begin Input records

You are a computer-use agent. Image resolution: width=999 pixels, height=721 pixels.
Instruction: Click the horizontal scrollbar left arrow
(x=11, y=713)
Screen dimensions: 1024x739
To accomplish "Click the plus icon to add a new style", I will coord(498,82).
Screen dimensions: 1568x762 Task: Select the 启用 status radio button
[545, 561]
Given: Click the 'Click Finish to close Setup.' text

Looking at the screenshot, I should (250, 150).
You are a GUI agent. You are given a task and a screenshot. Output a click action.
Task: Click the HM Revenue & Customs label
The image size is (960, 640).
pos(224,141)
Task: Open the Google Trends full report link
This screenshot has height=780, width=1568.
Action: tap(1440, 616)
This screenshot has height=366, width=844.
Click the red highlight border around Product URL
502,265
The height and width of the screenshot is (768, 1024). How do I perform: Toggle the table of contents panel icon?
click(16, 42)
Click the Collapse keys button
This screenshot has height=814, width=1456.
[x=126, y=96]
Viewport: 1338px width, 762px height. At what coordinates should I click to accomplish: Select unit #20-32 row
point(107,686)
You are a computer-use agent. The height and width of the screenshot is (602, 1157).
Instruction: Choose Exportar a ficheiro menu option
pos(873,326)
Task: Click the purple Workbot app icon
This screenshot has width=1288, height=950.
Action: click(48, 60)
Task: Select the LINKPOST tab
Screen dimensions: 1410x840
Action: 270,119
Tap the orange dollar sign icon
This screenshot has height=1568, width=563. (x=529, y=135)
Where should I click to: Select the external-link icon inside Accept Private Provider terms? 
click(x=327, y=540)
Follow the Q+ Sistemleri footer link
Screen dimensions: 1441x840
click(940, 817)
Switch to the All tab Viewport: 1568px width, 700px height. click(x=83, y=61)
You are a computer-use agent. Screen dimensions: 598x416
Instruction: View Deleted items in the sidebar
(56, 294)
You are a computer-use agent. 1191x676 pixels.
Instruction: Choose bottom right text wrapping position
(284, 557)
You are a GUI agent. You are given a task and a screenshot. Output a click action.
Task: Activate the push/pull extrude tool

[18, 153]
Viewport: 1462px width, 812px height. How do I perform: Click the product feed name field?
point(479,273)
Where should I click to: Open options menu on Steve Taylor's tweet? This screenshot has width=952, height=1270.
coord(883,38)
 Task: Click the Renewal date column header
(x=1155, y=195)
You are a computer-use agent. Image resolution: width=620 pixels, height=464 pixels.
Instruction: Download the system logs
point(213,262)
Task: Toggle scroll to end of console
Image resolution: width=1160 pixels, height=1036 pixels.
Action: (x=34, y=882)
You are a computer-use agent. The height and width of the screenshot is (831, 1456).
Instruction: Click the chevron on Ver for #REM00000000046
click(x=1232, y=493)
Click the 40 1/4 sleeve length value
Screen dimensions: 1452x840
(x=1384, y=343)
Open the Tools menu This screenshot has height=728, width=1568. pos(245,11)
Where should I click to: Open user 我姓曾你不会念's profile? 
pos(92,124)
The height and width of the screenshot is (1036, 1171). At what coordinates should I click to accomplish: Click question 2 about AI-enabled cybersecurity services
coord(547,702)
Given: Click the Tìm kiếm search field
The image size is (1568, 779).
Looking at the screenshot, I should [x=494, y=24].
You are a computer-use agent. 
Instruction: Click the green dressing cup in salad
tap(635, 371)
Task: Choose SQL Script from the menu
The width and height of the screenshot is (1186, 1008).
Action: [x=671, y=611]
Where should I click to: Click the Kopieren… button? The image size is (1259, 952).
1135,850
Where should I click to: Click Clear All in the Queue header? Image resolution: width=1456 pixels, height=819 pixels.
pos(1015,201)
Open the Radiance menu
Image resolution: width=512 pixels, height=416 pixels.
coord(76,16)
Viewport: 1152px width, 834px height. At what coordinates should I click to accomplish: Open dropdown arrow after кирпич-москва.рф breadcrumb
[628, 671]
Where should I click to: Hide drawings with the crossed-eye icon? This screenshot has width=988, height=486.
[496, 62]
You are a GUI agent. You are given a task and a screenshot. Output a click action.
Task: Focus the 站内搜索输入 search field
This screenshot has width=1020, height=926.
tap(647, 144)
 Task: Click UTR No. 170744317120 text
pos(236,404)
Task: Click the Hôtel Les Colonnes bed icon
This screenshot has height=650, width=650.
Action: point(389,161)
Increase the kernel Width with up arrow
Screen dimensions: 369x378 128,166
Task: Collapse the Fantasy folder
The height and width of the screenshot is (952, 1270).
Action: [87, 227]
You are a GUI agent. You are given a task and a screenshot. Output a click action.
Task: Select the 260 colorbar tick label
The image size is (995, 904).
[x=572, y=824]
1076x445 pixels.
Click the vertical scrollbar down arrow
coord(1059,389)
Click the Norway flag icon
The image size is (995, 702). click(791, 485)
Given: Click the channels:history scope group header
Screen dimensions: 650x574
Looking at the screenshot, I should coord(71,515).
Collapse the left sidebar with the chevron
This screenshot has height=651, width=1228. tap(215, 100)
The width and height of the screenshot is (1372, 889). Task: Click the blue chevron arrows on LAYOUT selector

end Input records

Rewrite all the rows above, changing "computer-use agent" to "screen-control assistant" wherever it occurs and leaving everything else unchanged.

You are a screen-control assistant. Image resolution: width=999 pixels, height=721 pixels.
Instruction: Click the horizontal scrollbar left arrow
(x=11, y=713)
Screen dimensions: 1024x739
To accomplish "Click the plus icon to add a new style", I will coord(498,82).
Screen dimensions: 1568x762 Task: Select the 启用 status radio button
[545, 561]
Given: Click the 'Click Finish to close Setup.' text

Looking at the screenshot, I should (250, 150).
You are a GUI agent. You are given a task and a screenshot. Output a click action.
Task: Click the HM Revenue & Customs label
The image size is (960, 640).
pos(224,141)
Task: Open the Google Trends full report link
This screenshot has height=780, width=1568.
Action: tap(1440, 616)
This screenshot has height=366, width=844.
Click the red highlight border around Product URL
502,265
The height and width of the screenshot is (768, 1024). How do I perform: Toggle the table of contents panel icon?
click(16, 42)
Click the Collapse keys button
This screenshot has height=814, width=1456.
[x=126, y=96]
Viewport: 1338px width, 762px height. At what coordinates should I click to accomplish: Select unit #20-32 row
point(107,686)
You are a screen-control assistant. The height and width of the screenshot is (602, 1157).
Instruction: Choose Exportar a ficheiro menu option
pos(873,326)
Task: Click the purple Workbot app icon
This screenshot has width=1288, height=950.
Action: click(48, 60)
Task: Select the LINKPOST tab
Screen dimensions: 1410x840
Action: 270,119
Tap the orange dollar sign icon
This screenshot has height=1568, width=563. (x=529, y=135)
Where should I click to: Select the external-link icon inside Accept Private Provider terms? 
click(x=327, y=540)
Follow the Q+ Sistemleri footer link
Screen dimensions: 1441x840
click(940, 817)
Switch to the All tab Viewport: 1568px width, 700px height. click(x=83, y=61)
You are a screen-control assistant. Screen dimensions: 598x416
Instruction: View Deleted items in the sidebar
(56, 294)
You are a screen-control assistant. 1191x676 pixels.
Instruction: Choose bottom right text wrapping position
(284, 557)
You are a GUI agent. You are given a task and a screenshot. Output a click action.
Task: Activate the push/pull extrude tool

[18, 153]
Viewport: 1462px width, 812px height. How do I perform: Click the product feed name field?
point(479,273)
Where should I click to: Open options menu on Steve Taylor's tweet? This screenshot has width=952, height=1270.
coord(883,38)
 Task: Click the Renewal date column header
(x=1155, y=195)
You are a screen-control assistant. Image resolution: width=620 pixels, height=464 pixels.
Instruction: Download the system logs
point(213,262)
Task: Toggle scroll to end of console
Image resolution: width=1160 pixels, height=1036 pixels.
Action: (x=34, y=882)
You are a screen-control assistant. The height and width of the screenshot is (831, 1456).
Instruction: Click the chevron on Ver for #REM00000000046
click(x=1232, y=493)
Click the 40 1/4 sleeve length value
Screen dimensions: 1452x840
(x=1384, y=343)
Open the Tools menu This screenshot has height=728, width=1568. pos(245,11)
Where should I click to: Open user 我姓曾你不会念's profile? 
pos(92,124)
The height and width of the screenshot is (1036, 1171). At what coordinates should I click to accomplish: Click question 2 about AI-enabled cybersecurity services
coord(547,702)
Given: Click the Tìm kiếm search field
The image size is (1568, 779).
Looking at the screenshot, I should [x=494, y=24].
You are a screen-control assistant. 
Instruction: Click the green dressing cup in salad
tap(635, 371)
Task: Choose SQL Script from the menu
The width and height of the screenshot is (1186, 1008).
Action: [x=671, y=611]
Where should I click to: Click the Kopieren… button? The image size is (1259, 952).
1135,850
Where should I click to: Click Clear All in the Queue header? Image resolution: width=1456 pixels, height=819 pixels.
pos(1015,201)
Open the Radiance menu
Image resolution: width=512 pixels, height=416 pixels.
coord(76,16)
Viewport: 1152px width, 834px height. At what coordinates should I click to accomplish: Open dropdown arrow after кирпич-москва.рф breadcrumb
[628, 671]
Where should I click to: Hide drawings with the crossed-eye icon? This screenshot has width=988, height=486.
[496, 62]
You are a GUI agent. You are given a task and a screenshot. Output a click action.
Task: Focus the 站内搜索输入 search field
This screenshot has width=1020, height=926.
tap(647, 144)
 Task: Click UTR No. 170744317120 text
pos(236,404)
Task: Click the Hôtel Les Colonnes bed icon
This screenshot has height=650, width=650.
Action: point(389,161)
Increase the kernel Width with up arrow
Screen dimensions: 369x378 128,166
Task: Collapse the Fantasy folder
The height and width of the screenshot is (952, 1270).
Action: [87, 227]
You are a GUI agent. You are given a task and a screenshot. Output a click action.
Task: Select the 260 colorbar tick label
The image size is (995, 904).
[x=572, y=824]
1076x445 pixels.
Click the vertical scrollbar down arrow
coord(1059,389)
Click the Norway flag icon
The image size is (995, 702). click(791, 485)
Given: Click the channels:history scope group header
Screen dimensions: 650x574
Looking at the screenshot, I should coord(71,515).
Collapse the left sidebar with the chevron
This screenshot has height=651, width=1228. tap(215, 100)
The width and height of the screenshot is (1372, 889). Task: Click the blue chevron arrows on LAYOUT selector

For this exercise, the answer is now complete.